[Saved data entries]
►

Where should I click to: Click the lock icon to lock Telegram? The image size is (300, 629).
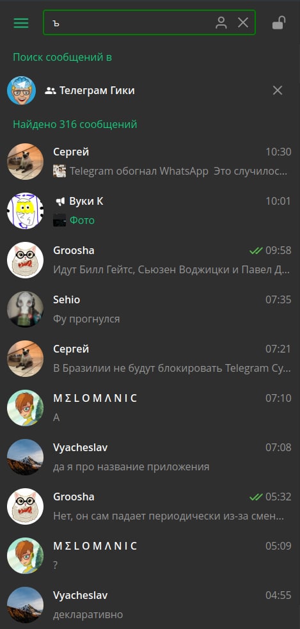(x=279, y=22)
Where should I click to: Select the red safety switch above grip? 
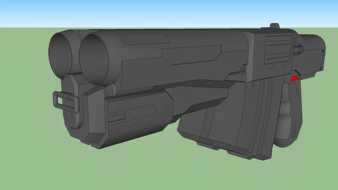click(295, 78)
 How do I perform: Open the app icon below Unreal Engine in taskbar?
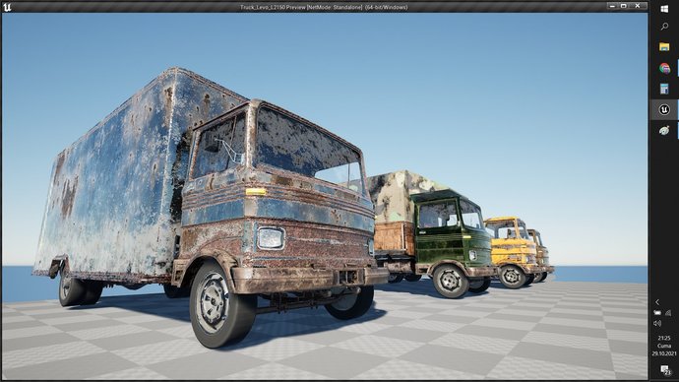pyautogui.click(x=664, y=130)
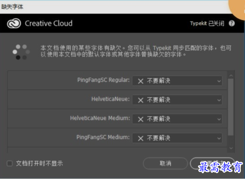This screenshot has height=179, width=245.
Task: Click the 文档打开时不显示 label text
Action: (40, 163)
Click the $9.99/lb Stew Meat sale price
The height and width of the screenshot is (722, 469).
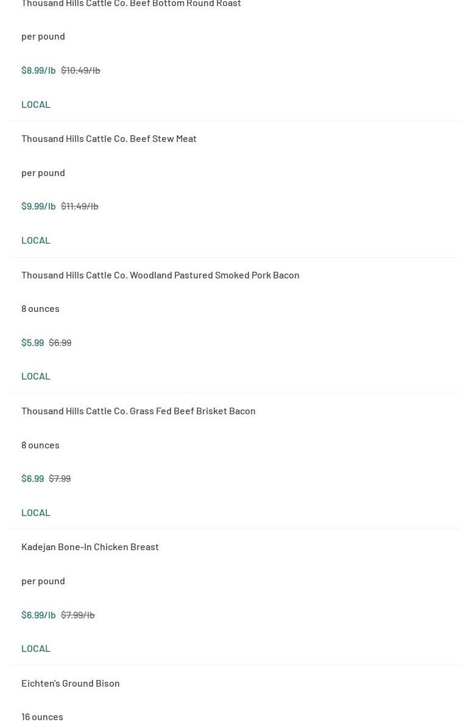coord(38,206)
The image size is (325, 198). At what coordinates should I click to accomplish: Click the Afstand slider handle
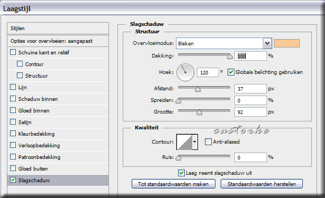(x=198, y=89)
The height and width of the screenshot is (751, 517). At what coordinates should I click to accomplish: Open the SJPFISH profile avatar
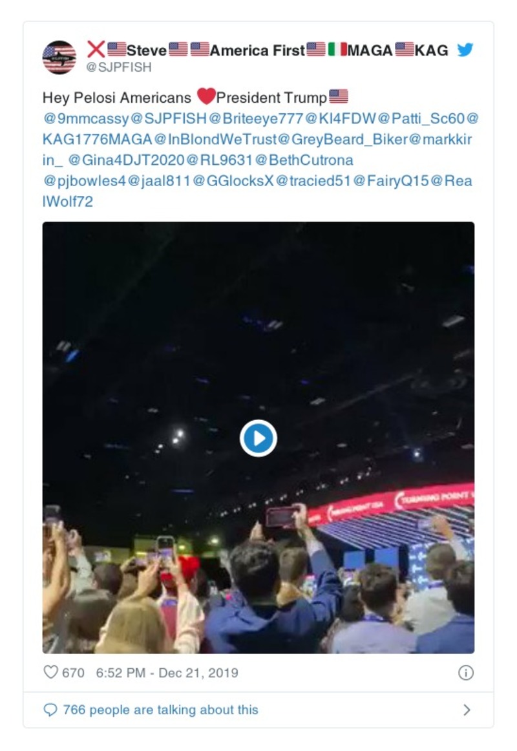59,58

◄

== EXERCISE GOAL ==
Only one thing is required here: an exact copy of the lines from the one bearing "The image size is (325, 198)." through the final line above, both included, with pictures left out.

== WRITTEN SOLUTION ==
The image size is (325, 198). At what coordinates should I click to accomplish: Click the Afstand slider handle
(x=198, y=89)
The height and width of the screenshot is (751, 517). At what coordinates should I click to accomplish: Open the SJPFISH profile avatar
59,58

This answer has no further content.